EXERCISE —
Please output every record below exactly as written, leaving out any pictures.

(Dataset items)

——

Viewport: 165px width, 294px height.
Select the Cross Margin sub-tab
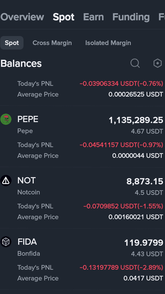pos(52,43)
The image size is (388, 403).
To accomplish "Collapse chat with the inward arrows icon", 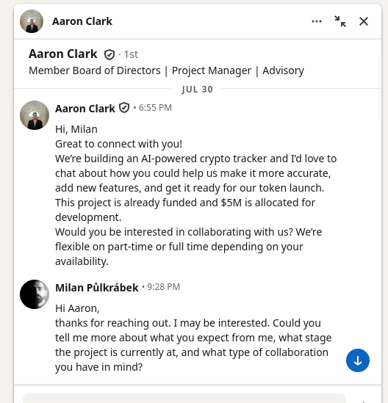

——

EXERCISE RESULT —
Viewport: 165px width, 294px height.
Select the Cross Margin sub-tab
pos(52,43)
The image size is (388, 403).
To accomplish "Collapse chat with the inward arrows icon", 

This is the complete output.